特集 環境新書(2)/サステイナブルを実現/取り組み強める繊維企業

2018年06月15日 (金曜日)

〈「エコディア」の普及進む/GR事業で売上高9千億円目標/東レ〉

 東レは環境を重要な成長領域と位置付ける。中期経営課題「プロジェクトAP―G2019」でもグリーンイノベーション(GR)事業の拡大を掲げ、2019年度には売上高9千億円を計画する。

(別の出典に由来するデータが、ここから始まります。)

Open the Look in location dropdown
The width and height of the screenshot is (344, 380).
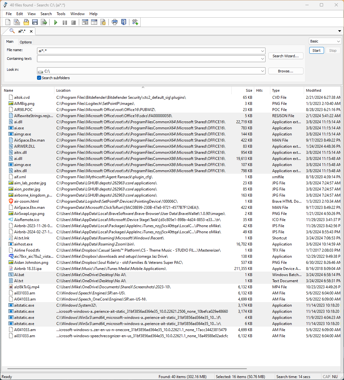(x=263, y=71)
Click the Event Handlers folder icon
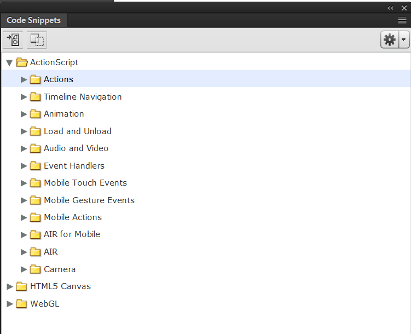 pyautogui.click(x=36, y=166)
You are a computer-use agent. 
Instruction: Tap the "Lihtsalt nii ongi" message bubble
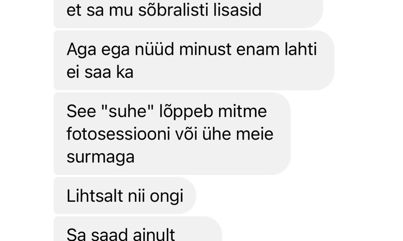(x=125, y=196)
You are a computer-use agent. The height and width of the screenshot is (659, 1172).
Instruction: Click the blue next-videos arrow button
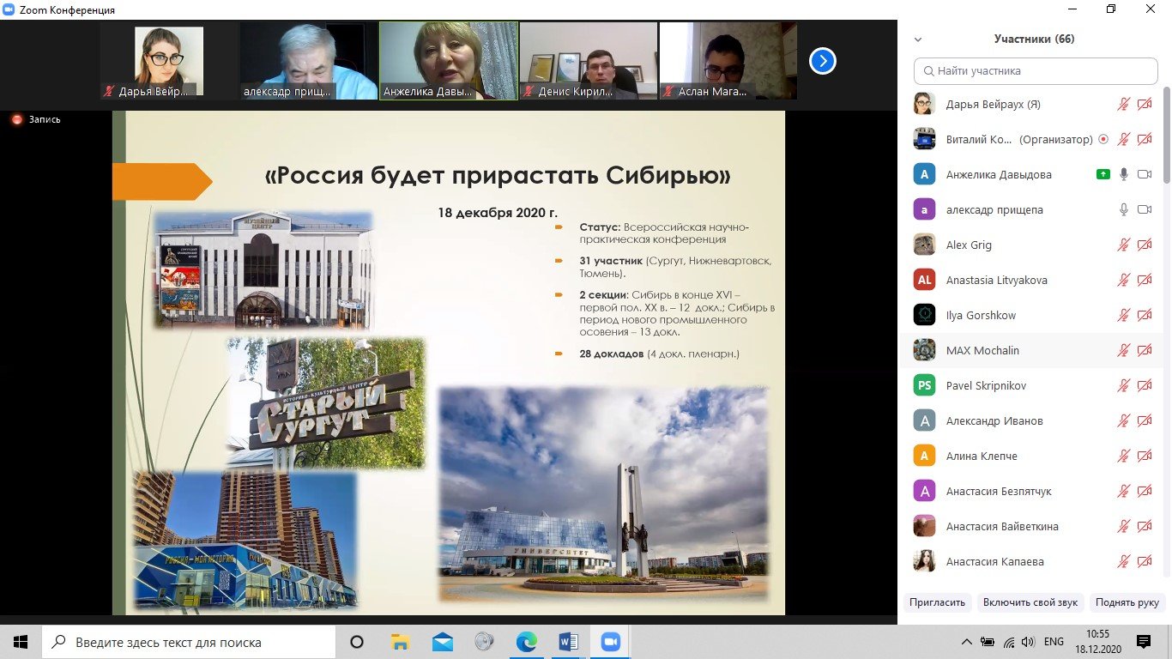click(x=822, y=61)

 GR事業は、省エネルギー・新エネルギー、バイオマス原料、水処理、空気清浄、環境負荷低減、リサイクルといった課題に対してグループの総力を結集してソリューションを提供するもの。繊維分野でも省エネとして保温・涼感素材の提案を進め、環境負荷低減としてフッ素フリー加工やノンハロゲン、溶剤使用量削減など生産プロセスの革新を実行してきた。

 例えばバイオ原料ポリエステル(PET)の普及を進める。PETは高純度テレフタル酸(PTA)とエチレングリコール(EG)を重合して生産するが、EGをバイオ由来品に転換することを進める。さらにPTAもバイオ由来とすることで100%バイオ原料由来PETの実用化に取り組む。

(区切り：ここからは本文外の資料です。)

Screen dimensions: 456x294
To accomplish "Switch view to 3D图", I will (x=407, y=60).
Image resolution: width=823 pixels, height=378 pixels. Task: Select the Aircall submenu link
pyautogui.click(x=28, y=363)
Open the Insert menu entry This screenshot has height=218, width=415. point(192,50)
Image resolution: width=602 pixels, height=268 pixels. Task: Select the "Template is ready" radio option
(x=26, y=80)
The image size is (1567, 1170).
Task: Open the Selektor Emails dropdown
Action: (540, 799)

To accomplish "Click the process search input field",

 「エコディア」PTT(ポリトリメチレン・テレフタレート)繊維も原料の約37%が植物由来となる。エコディアPTT複合繊維とテキスタイルはエコマーク商品類型No.104「家庭用繊維製品」の紡織基礎製品として認定も受けている。

 エコディアの普及はスポーツ衣料などを中心に進む。スポーツ衣料は近年、欧米アパレルを中心に環境配慮素材へのニーズが急速に高まっていることも追い風となる。

 加工プロセスの改善をもたらす新素材の開発も進む。例えばこのほど開発した「深発色ナイロン」は、フルダルナイロンながら高発色と耐候性の高さという特徴を持つ。染料が繊維に結合しやすいため、染色加工時の廃水に含まれる残留染料を減らせる。このため環境負荷低減に貢献する新素材としても注目されている。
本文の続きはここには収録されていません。